Obama's 2011 Summer Reading List

Obama's 2011 Summer Reading List

By Alexis Simendinger - August 20, 2011

If Americans imagine that President Obama is spending his summer vacation on Martha’s Vineyard holed up with tomes like “How to Get What You Want” or “Harvard Business Review on Decision Making” or “Federal Income Taxation Concepts and Insights,” think again.

The president enjoys fiction, and he likes books that come off the shelf the old-fashioned paper way. He’s fond of novels and family dramas more than weighty nonfiction when it comes to his vacations, according to a book list released by the White House on Saturday afternoon. There was, by the way, one nonfiction selection that seems likely to end up on the bedside tables of both Barack and Michelle Obama.

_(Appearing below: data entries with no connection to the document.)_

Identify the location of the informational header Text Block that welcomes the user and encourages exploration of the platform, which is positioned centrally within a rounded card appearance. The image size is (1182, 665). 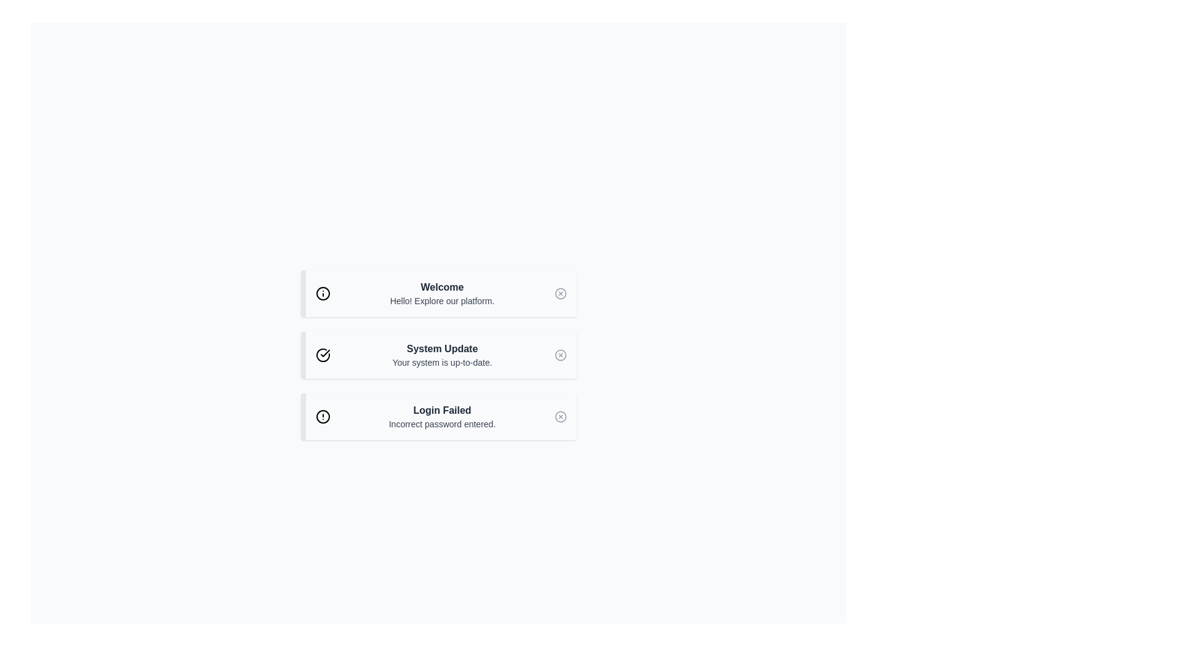
(442, 294).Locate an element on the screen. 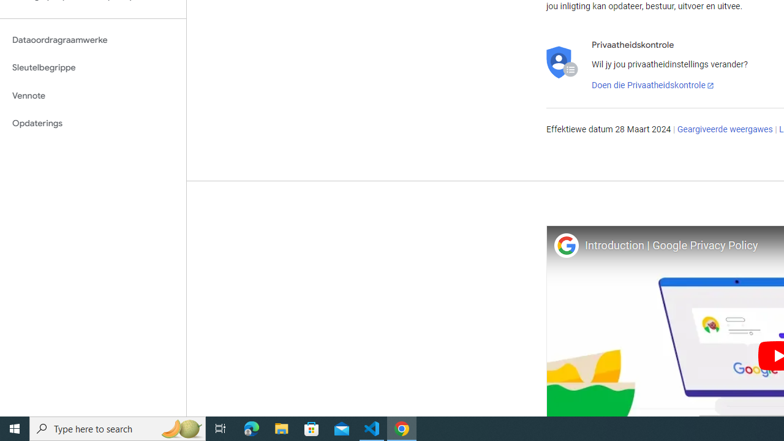 The image size is (784, 441). 'Dataoordragraamwerke' is located at coordinates (92, 39).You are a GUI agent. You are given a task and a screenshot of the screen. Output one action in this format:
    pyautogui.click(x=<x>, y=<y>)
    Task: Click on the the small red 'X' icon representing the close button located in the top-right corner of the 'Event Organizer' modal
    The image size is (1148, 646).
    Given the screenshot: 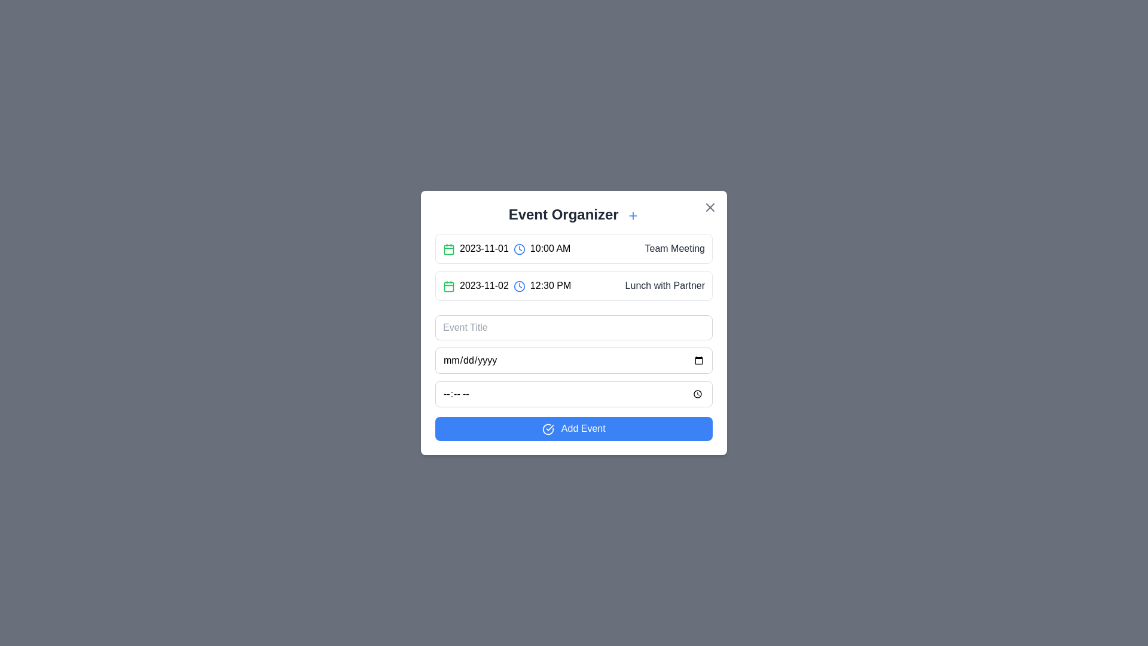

The president, who earned a small fortune writing two best-selling books about his own life, shopped Friday for 20 minutes with his daughters at the Bunch of Grapes bookstore on the island before spending a long afternoon playing golf.

Although the White House did not disclose what Malia and Sasha chose to read during their break from Washington, the president purchased at least two books his aides identified as Daniel Woodrell’s Louisiana-inspired crime collection titled “The Bayou Trilogy: Under the Bright Lights, Muscle for the Wing, and The Ones You Do,” and a Chicago-based novel by Ward Just, “Rodin’s Debutante.”

The president arrived on Martha's Vineyard, aides said, toting Abraham Verghese's "Cutting for Stone," a novel about twin brothers born to an Indian mother and a British father who journey from Ethiopia to America; David Grossman's "To the End of the Land," a family drama set in Israel; and the narrative nonfiction book "The Warmth of Other Suns: The Epic Story of America’s Great Migration,” about the exodus of blacks from the South, written by Pulitzer Prize-winning journalist Isabel Wilkerson.

Wilkerson’s book, which she spent 15 years researching and writing, is likely to be as fascinating to the first lady as it may be to the president. Michelle LaVaughn Robinson Obama’s grandfathers hailed from South Carolina and Alabama before setting out to seek better opportunities in the northern migration described in Wilkerson’s book.

And “The Warmth of Other Suns” includes an account of the life of Ida Mae Gladney, who fled sharecropping and Mississippi’s cotton fields in 1937 to build a new life in Chicago. In the book, Gladney described how she met a young state senator named Barack Obama at a 1996 community meeting, and in 2008 proudly cast her vote to send him to the White House.

Not to be left out should the president be too busy to visit every island bookstore, CNBC reported, the owners of the Vineyard’s Edgartown Books sent the Obamas a courtesy basket of books this week, delivered to the Blue Heron Farm retreat rented by the first family. One of the gifts piled into a basket was “The Warmth of Other Suns,” which suggests that either White House aides are confused about the reading material the president brought with him from Washington, or the Obamas now have two copies of the book.

Also in the Edgartown Books’ collection: "Rules of Civility" by Amor Towles, a novel set in Jazz Age Manhattan; "In the Garden of Beasts: Love, Terror, and an American Family in Hitler's Berlin," a novelistic history featuring a Chicagoan-turned-ambassador, by journalist Erik Larson; and “Caleb’s Crossing,” by Geraldine Brooks, a novel about the first Native American (from Martha’s Vineyard) to graduate from Harvard. The store also selected four books for Malia and Sasha and included a board game for group fun.

During his 2010 vacation on Martha’s Vineyard, Obama’s fiction selections were analyzed by critics as a bit dark for a beach holiday, but intriguing because of the president’s personal exploration of family, love and rejection. Last summer he picked up Jonathan Franzen's “Freedom,” about a dramatically dysfunctional family; “Tinkers,” an award-winning debut novel by Paul Harding, about a clock repairman who tells his family on his deathbed about his father's struggles and his own turbulent childhood; and “A Few Corrections” by Brad Leithauser, about a son who embarks on a quest after his father’s death to discover the truth about a man he never really knew. For Malia and Sasha, the president bought “To Kill a Mockingbird” by Harper Lee and “The Red Pony” by John Steinbeck.

In 2009, during his first summer holiday as president, Obama’s book selections were more conventionally cerebral and fact-based, including David McCullough's biography of John Adams, and Thomas Friedman's best-seller “Hot, Flat and Crowded,” which looked at climate change and globalization.

Paying a visit to the island’s small bookstores is part of the Obamas’ routine each summer. Their support for island merchants is considered by locals to be a welcome plug in a precarious economy, especially in the publishing world -- and even if many of Martha’s Vineyard customers don’t think twice about price. Bunch of Grapes and Edgartown Books may be thriving this summer, but not all booksellers, small or large, can claim the same. The closing of Borders, for instance, is evidence that being “big” is not necessarily a fortress against hard times. Nearly 11,000 employees nationwide will be out of work when all Borders locations are closed later this year.